Beaumarchais a été blâmé par le parlement ; on dit que c’est pour empêcher ceux qui leur ont donné de l’argent de le dire tout haut. On le déclare infâme pour les cas résultant du procès ; comme si ce n’était pas le délit, mais l’opinion du tribunal qui put faire l’infamie. Il n’y a rien de plus absurde, de plus lâche, de plus insolent et de plus maladroit en même temps, que cet arrêt. Sans celui de La Barre, on serait tenté de regretter l’ancien parlement.

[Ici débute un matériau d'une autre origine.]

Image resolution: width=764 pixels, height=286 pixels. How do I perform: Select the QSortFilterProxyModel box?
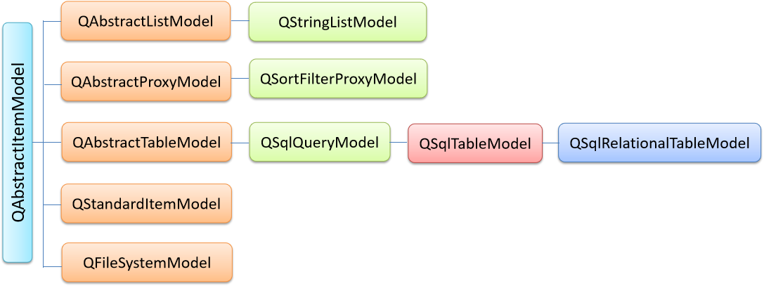pyautogui.click(x=338, y=79)
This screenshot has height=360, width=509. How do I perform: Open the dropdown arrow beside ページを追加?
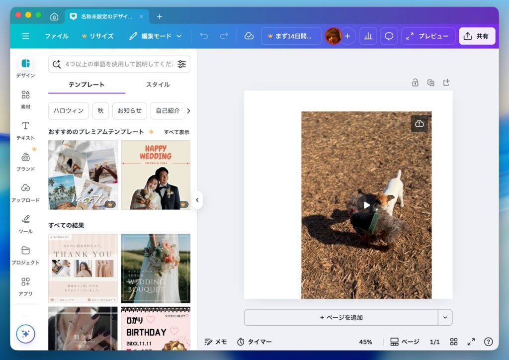tap(445, 317)
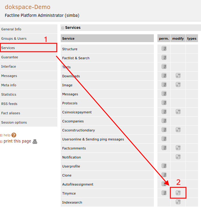Click the dokspace-Demo title
This screenshot has height=209, width=201.
28,7
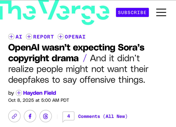Click the Oct 8, 2025 timestamp
Screen dimensions: 176x127
(39, 100)
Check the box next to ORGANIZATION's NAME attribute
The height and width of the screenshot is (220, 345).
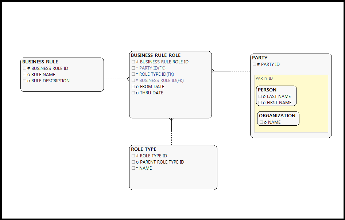(x=261, y=122)
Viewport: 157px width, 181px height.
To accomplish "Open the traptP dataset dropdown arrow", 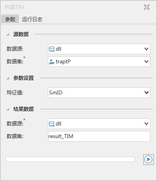I will 146,61.
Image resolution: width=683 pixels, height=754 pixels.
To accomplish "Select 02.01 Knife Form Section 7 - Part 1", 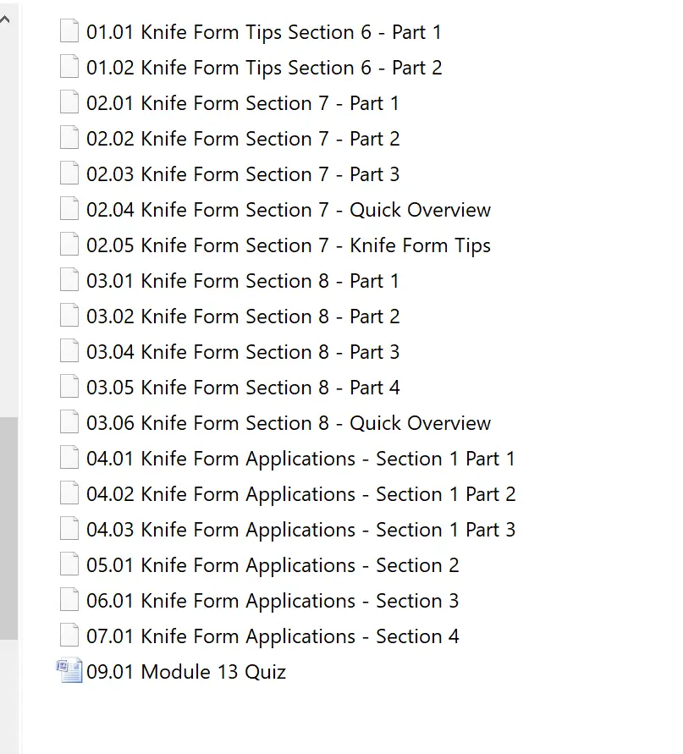I will coord(243,103).
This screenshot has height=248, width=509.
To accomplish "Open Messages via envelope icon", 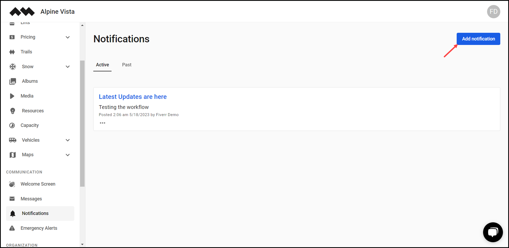I will point(12,199).
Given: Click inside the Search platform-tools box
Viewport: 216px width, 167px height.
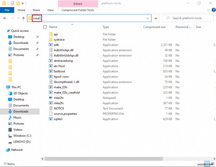Looking at the screenshot, I should coord(188,18).
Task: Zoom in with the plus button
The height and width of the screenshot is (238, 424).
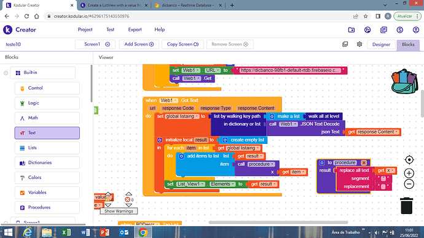Action: point(409,173)
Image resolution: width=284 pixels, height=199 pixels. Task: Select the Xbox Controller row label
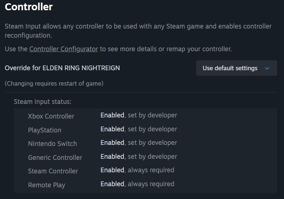[x=51, y=116]
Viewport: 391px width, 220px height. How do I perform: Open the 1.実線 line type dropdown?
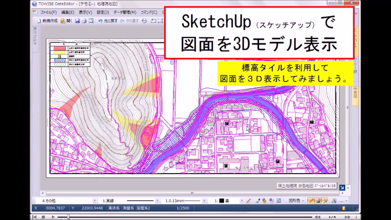tap(157, 201)
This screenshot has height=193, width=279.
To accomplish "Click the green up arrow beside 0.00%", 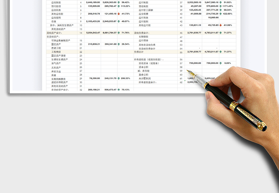I will pos(220,63).
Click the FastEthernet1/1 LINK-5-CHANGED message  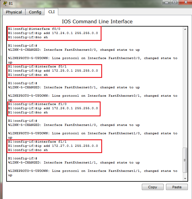(74, 163)
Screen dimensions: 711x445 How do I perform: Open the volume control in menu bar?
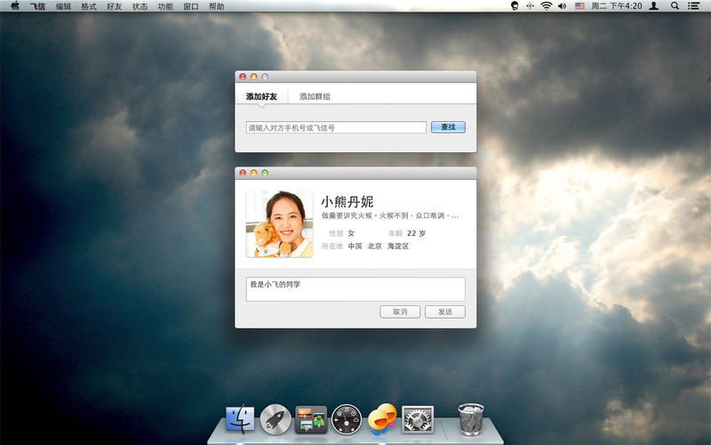coord(563,5)
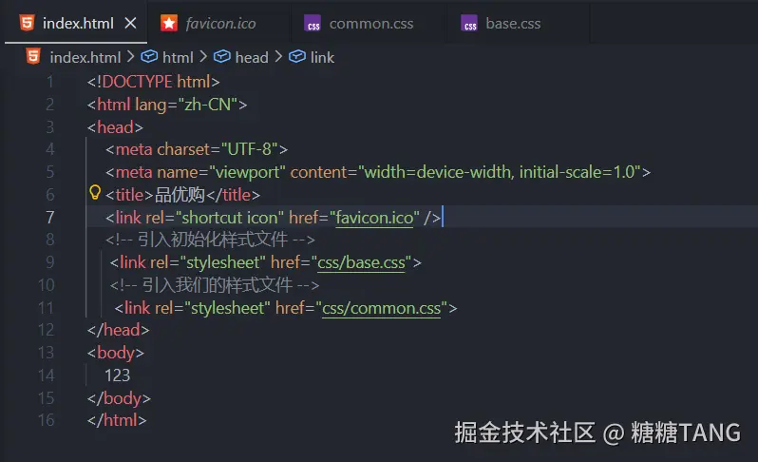Viewport: 758px width, 462px height.
Task: Expand the head breadcrumb dropdown
Action: (x=252, y=57)
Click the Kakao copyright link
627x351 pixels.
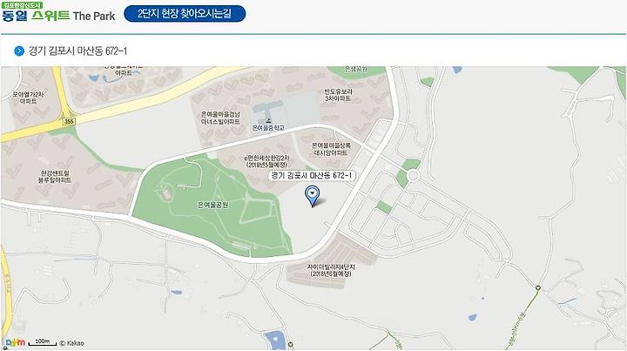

Savez-vous qu’il a été sérieusement question de rétablir les jésuites, c’est-à-dire de former une congrégation de prêtres chargés spécialement d’élever la jeunesse, et dont les ex-jésuites formeraient la plus grande partie ? On leur aurait donné tous les petits collèges de province. Nos ministres ont eu la bonté de ne pas rire au nez de ceux qui ont proposé ce beau projet ; mais après un examen sérieux ils l’ont rejeté. On s’est rabattu à former une congrégation d’éducation, dont les jésuites seraient exclus ; mais ce seront toujours des fanatiques et des moines. C’est comme si les Caraïbes changeaient l’habitude d’aplatir en large la tête de leurs enfants en celle de l’aplatir en long : ils n’en resteraient pas moins imbéciles. Les dévots se sont réconciliés avec les athées hypocrites pour faire cette belle œuvre, dont il ne faut pourtant parler qu’avec des mitaines. L’agonie de la superstition sera longue, et elle a quelquefois des intervalles de vigueur qui font frémir !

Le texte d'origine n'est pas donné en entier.